• [Assignment]: Return every line below in which "beside" appears.

------

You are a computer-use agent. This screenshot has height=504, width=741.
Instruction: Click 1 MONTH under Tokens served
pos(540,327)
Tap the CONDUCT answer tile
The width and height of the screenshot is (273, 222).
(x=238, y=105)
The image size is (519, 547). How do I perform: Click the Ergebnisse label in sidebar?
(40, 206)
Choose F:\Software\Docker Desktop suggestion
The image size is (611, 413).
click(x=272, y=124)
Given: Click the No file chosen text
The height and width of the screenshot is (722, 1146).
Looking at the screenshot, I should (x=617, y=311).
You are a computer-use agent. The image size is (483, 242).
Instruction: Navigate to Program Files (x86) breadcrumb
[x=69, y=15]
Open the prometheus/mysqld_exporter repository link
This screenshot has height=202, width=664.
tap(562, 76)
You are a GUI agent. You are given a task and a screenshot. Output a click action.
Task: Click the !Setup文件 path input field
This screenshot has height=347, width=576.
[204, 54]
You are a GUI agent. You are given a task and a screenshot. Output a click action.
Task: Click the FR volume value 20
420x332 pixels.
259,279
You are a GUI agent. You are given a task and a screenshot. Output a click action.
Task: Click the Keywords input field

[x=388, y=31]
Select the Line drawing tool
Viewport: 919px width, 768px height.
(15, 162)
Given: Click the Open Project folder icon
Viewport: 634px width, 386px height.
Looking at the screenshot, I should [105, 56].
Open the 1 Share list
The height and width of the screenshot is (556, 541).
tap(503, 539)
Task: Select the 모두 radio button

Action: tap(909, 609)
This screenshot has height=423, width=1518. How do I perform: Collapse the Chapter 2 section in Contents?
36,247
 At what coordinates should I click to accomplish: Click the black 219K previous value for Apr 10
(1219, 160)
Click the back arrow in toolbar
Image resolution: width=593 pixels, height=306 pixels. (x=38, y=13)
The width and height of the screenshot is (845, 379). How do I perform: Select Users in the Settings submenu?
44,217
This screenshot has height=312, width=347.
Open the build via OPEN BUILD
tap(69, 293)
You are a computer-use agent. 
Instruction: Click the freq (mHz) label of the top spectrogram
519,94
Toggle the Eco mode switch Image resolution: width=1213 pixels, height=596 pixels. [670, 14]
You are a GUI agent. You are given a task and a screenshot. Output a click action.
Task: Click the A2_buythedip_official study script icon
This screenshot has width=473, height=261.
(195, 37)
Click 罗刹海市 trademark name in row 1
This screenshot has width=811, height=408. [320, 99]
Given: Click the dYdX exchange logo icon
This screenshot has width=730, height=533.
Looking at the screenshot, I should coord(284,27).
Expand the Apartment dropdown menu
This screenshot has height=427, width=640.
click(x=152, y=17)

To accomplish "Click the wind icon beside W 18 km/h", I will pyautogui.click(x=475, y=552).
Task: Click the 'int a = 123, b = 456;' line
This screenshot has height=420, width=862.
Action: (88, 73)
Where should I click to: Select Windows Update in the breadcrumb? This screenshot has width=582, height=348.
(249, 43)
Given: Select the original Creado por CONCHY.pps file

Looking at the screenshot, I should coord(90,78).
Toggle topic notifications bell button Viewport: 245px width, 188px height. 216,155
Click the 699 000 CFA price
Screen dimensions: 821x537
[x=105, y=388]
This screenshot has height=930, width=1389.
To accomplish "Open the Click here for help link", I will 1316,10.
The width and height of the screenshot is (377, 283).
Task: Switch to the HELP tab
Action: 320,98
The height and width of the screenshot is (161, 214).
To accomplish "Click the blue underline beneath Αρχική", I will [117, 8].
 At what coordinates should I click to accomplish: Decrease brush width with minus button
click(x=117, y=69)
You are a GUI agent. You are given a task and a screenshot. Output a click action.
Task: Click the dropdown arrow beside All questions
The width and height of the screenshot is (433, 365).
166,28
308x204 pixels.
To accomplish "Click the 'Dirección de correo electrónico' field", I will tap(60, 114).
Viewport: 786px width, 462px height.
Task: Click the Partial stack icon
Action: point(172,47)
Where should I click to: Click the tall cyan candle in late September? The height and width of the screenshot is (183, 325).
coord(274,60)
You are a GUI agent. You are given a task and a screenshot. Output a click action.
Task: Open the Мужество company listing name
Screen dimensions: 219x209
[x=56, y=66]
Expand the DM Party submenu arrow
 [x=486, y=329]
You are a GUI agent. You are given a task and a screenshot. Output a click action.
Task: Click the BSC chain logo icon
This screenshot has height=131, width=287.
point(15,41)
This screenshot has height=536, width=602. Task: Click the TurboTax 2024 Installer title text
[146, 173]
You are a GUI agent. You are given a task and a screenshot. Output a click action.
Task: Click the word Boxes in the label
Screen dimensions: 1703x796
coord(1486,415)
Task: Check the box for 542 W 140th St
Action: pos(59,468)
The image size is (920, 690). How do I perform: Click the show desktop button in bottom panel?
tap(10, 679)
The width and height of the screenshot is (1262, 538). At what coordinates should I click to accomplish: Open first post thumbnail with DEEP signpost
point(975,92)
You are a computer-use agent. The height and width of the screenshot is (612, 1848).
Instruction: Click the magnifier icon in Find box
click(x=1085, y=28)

------

• [Answer box]:
To accomplish "Click the wind icon beside W 18 km/h", I will pyautogui.click(x=475, y=552).
Task: Click the dropdown arrow beside All questions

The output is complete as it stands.